Para el inicio de la pandemia cada que me encontraba con una lectora o lector, me suplicaba que le diera permiso de ir a la biblioteca a traer libros. Como aun no había vacunas y estábamos encerrados, una compañera sugirió que implementáramos una brigada de voluntarios. Salíamos a hacer visitas domiciliares con todas las medidas. Armados de gel, libros desinfectados en cuarentena, guantes, mascarillas y caretas, íbamos de casa en casa. Cada día un sector diferente. Las familias nos recibían con una mesa en la puerta, donde colocábamos los libros y nos alejábamos. Las niñas y niños lectores elegían los libros para esa semana y hasta las mamás terminaron leyendo.
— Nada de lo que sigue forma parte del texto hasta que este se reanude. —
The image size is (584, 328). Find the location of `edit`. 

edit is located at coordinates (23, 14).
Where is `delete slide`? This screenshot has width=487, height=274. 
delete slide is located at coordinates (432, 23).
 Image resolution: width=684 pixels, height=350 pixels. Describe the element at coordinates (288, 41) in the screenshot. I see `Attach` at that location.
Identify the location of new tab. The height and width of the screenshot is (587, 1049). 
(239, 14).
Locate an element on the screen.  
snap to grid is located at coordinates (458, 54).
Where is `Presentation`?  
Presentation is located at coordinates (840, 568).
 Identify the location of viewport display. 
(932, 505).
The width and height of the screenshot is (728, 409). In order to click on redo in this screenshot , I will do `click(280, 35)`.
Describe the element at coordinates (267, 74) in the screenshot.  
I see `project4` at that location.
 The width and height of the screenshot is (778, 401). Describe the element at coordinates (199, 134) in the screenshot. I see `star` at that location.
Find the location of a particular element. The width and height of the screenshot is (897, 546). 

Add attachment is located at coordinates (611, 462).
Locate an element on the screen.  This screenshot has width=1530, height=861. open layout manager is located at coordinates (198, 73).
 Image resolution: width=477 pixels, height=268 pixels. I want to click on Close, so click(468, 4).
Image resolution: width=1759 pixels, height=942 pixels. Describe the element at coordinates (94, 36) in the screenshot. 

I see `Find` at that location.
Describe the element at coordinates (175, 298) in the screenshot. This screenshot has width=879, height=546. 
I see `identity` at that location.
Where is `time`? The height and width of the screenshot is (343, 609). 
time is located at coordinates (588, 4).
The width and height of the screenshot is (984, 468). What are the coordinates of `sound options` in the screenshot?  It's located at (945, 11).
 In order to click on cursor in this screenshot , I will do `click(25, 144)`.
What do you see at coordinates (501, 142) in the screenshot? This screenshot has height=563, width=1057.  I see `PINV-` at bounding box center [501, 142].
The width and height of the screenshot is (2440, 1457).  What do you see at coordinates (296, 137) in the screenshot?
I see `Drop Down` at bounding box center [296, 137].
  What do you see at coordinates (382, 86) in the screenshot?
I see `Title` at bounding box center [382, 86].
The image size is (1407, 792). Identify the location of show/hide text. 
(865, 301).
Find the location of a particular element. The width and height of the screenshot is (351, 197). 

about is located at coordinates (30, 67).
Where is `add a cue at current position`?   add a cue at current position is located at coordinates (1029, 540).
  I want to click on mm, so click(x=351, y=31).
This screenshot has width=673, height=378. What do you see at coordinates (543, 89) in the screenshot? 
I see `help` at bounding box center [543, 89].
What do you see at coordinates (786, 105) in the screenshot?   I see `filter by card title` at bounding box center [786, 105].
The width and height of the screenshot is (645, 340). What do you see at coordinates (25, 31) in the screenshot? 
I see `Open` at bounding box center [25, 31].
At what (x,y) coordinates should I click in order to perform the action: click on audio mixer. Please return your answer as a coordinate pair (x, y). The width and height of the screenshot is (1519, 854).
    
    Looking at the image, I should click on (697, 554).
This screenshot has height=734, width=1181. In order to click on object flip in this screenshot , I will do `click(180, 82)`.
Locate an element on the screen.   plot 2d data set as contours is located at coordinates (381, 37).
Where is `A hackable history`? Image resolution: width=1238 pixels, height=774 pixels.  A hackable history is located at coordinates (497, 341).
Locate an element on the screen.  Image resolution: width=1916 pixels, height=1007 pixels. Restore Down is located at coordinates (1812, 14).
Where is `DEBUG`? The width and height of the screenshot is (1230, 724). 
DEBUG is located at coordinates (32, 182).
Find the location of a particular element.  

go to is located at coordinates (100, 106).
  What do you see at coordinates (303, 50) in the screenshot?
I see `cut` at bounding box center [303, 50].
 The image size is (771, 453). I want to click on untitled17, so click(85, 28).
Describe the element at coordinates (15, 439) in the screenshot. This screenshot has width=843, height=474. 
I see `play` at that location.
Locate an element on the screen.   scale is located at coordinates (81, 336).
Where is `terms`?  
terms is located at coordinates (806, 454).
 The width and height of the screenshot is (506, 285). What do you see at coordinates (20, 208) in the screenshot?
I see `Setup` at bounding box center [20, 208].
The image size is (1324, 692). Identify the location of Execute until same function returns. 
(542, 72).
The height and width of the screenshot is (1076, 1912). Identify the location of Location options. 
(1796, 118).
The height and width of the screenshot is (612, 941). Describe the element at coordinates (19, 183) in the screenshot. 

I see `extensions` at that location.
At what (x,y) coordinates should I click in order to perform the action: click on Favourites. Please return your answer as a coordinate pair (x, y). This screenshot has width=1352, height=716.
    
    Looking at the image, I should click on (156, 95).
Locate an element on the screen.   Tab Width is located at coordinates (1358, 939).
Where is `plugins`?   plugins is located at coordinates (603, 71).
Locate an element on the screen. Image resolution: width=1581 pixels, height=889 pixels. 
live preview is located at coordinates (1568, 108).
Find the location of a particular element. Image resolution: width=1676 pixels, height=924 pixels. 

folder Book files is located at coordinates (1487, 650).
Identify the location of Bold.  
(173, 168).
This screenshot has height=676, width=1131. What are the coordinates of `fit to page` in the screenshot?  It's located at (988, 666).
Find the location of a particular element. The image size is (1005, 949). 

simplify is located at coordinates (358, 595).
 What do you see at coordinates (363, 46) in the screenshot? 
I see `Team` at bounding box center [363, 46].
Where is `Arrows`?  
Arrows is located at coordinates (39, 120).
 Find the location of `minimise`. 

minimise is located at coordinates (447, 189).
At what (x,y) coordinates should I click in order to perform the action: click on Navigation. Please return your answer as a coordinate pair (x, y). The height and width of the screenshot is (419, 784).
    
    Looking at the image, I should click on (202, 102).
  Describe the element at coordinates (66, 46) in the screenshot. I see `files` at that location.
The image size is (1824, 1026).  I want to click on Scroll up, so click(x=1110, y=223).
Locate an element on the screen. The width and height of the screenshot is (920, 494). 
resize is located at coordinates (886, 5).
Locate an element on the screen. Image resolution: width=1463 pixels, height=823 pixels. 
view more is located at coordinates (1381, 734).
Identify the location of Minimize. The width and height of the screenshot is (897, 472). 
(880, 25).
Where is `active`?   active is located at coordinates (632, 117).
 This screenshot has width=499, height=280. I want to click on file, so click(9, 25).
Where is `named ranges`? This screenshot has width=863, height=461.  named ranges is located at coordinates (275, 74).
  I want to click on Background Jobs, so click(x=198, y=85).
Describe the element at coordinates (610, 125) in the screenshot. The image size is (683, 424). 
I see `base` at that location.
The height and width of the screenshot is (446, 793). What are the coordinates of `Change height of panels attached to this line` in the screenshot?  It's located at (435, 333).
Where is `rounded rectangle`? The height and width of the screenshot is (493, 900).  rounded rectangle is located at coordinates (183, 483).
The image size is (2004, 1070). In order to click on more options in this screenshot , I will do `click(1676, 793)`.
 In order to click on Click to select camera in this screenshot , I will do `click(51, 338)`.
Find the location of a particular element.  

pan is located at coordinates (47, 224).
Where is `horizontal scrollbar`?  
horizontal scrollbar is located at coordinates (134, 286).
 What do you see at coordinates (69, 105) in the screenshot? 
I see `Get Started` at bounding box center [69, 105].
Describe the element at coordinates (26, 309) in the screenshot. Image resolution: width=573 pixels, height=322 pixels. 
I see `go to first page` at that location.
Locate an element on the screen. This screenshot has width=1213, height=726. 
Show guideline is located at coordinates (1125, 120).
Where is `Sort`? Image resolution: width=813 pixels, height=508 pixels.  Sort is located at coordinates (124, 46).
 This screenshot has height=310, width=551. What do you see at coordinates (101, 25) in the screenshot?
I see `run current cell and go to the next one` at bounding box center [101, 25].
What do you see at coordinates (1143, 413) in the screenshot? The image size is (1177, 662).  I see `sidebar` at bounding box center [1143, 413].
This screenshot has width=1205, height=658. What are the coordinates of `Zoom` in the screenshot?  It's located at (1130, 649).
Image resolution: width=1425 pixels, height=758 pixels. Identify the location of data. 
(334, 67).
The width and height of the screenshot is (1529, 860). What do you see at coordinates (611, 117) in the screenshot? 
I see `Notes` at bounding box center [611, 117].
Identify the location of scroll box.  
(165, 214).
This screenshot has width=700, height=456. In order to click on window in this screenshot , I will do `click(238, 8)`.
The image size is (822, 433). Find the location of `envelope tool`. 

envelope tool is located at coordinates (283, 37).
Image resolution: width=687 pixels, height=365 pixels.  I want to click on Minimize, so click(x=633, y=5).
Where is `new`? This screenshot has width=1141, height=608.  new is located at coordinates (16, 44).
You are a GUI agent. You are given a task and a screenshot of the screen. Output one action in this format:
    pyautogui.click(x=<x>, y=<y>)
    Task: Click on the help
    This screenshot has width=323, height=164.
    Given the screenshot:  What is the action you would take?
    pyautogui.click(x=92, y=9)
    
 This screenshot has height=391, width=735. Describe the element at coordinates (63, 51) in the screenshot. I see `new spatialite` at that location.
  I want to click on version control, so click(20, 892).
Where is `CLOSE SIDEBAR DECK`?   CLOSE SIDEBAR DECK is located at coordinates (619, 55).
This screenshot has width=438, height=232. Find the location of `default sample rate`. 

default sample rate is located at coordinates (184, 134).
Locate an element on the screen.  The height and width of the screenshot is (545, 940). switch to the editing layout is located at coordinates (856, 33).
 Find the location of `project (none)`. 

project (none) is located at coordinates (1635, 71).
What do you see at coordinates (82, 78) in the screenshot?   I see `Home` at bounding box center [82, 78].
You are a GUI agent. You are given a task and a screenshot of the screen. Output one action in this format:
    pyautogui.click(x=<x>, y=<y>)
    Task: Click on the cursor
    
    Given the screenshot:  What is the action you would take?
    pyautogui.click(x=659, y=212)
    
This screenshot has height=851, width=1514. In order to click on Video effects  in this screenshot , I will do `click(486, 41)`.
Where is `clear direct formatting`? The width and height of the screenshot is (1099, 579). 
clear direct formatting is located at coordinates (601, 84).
Cada semana nos estaban esperando. Cuando llegábamos a una cuadra, se divisaban desde la esquina en todas las puertas de las casas, las mesitas elegantemente vestidas con mantel y un vaso de atol, una fruta o un pan para nosotros. En un pueblo donde un plato de comida es un lujo y que siete de cada diez niños pasan a veces el día sin tenerlo, ofrecer alimentos a otra persona es uno de los gestos de más alta estima. Una vez me encontré a una señora que me dijo que se había asustado al salir de su casa y ver todas las mesitas en las puertas de su cuadra. «Pensé que venía el Santísimo y yo no había puesto mi ofrenda».
Las niñas y niños leen con gusto porque un libro les abre las puertas a otros mundos, se entretienen mientras adquieren múltiples habilidades para la vida, que a todo lector experimentado le pueden parecer normales, pero que para la niñez rural son tan extrañas porque a ellos o a sus padres nadie les habló al respecto. Las cargas emocionales derivadas de la pobreza que llevan a cuestas las personas en areas rurales, son muchas veces más pesadas que la carga de leña que desde niños aprenden a conseguir y trasladar. Las marcas del hambre y la miseria son mas profundas que las que les deja el mecapal en la frente.
Este año, luego de dos años de pandemia, vuelven nuestros viajes de lectores en los que premiamos su perseverancia con un viaje a la Feria Internacional de la Lectura —donde comprarán su primer libro nuevo—, e invitamos a parques, cines y restaurantes a quienes han leído con regularidad en los últimos dos años.